Such tragic accidents led to the now-popular “grad night” parties that are designed to save lives by keeping teenagers away from alcohol and off the road. The “safe and sober” graduation party was born in Orange County at Valencia High School in Placentia in 1957. After one senior was killed and another paralyzed in an accident coming home from private graduation parties, school officials, parents and the community decided to hold an all-night graduation party on campus.

The idea spread to Laguna Beach High. Then, after two deaths and several injuries caused by graduation drinking and driving, Newport Harbor High adopted the approach. Other high schools in the county and beyond tried the idea.

Parents plan a year in advance for the all-night themed party for graduates. The concept has two key components: It is alcohol-free and students must remain at the party for its duration. There is no slipping out to the parking lot or leaving early to hit other unchaperoned celebrations.

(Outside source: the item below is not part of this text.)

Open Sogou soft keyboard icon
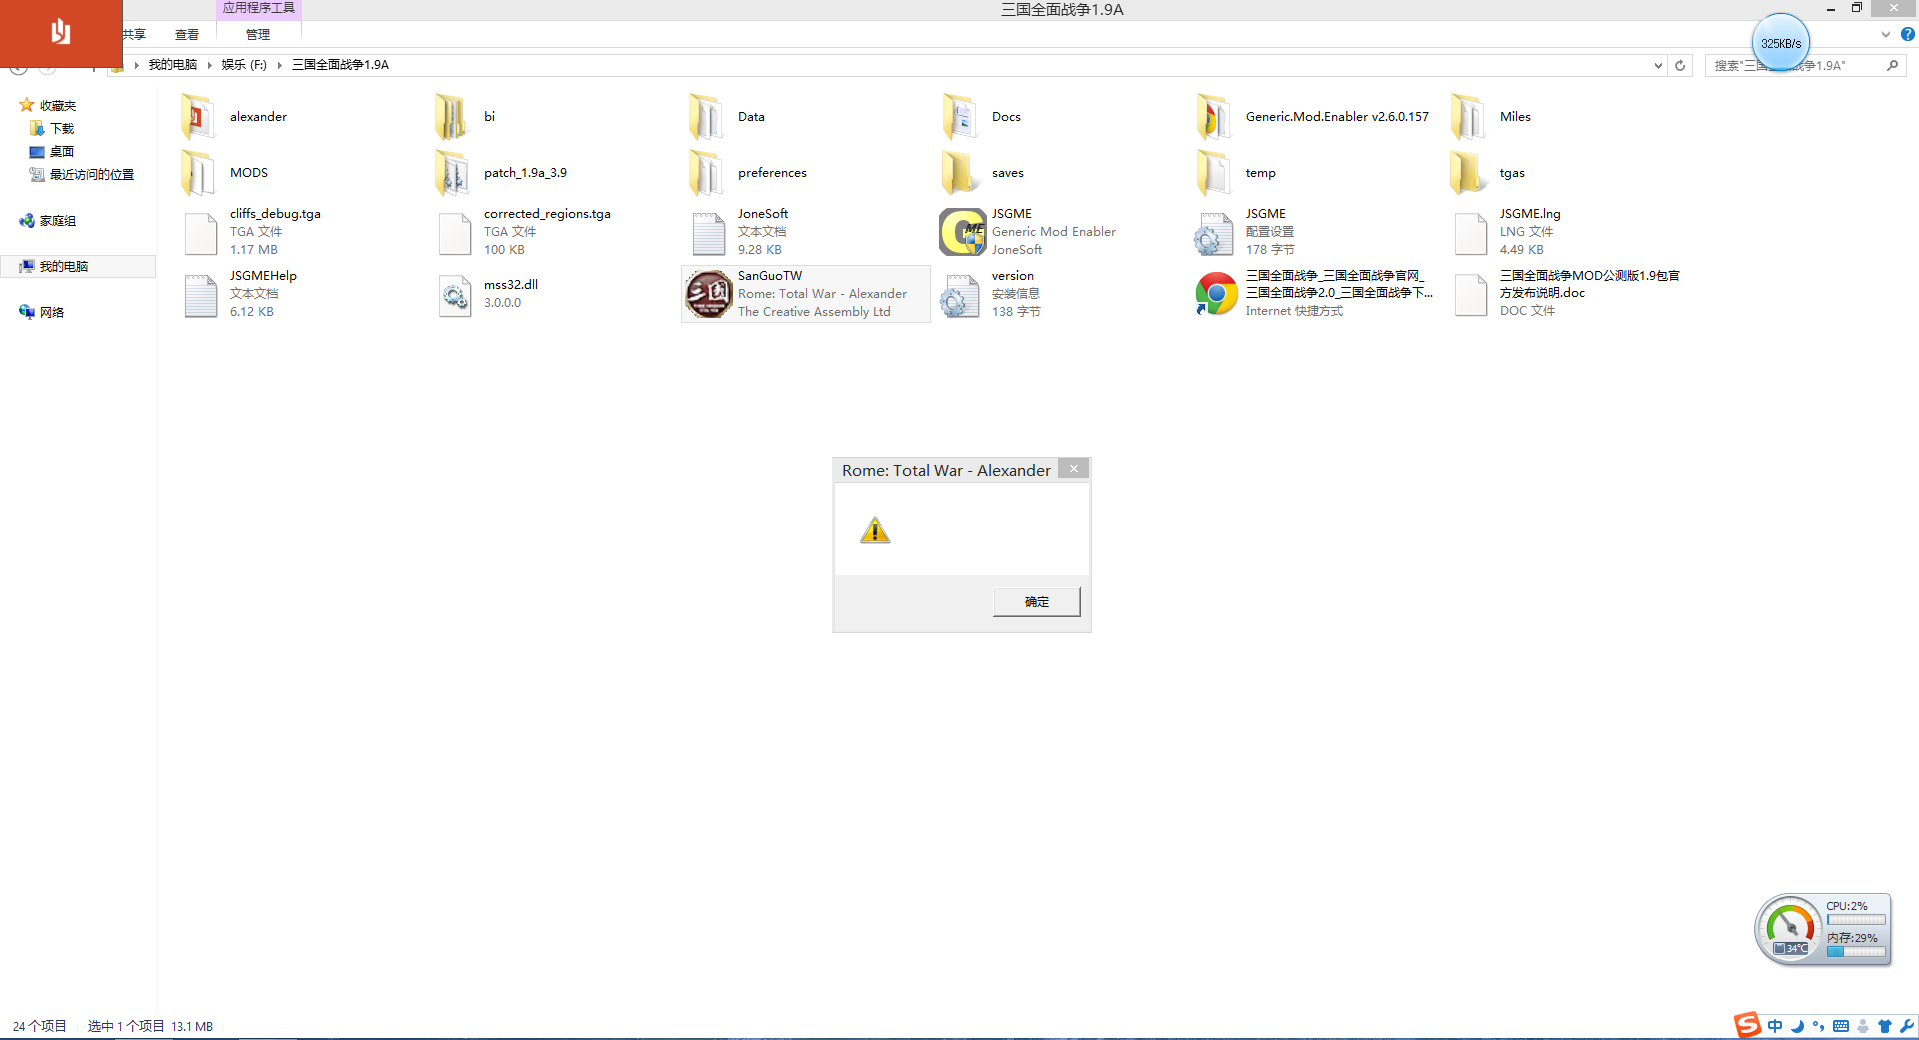(1841, 1026)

Parents of seniors who decide to skip the school celebrations for private parties should be sure that safe transportation plans are made and that the evening will be alcohol-free.

And celebrating graduates shouldn’t defy the grim grad night accident statistics by drinking--or riding with any driver who does. To police, who will be especially alert for drunk drivers, alcohol is not a “rite of passage.” For minors, it’s an offense, as it is to anyone furnishing it to them.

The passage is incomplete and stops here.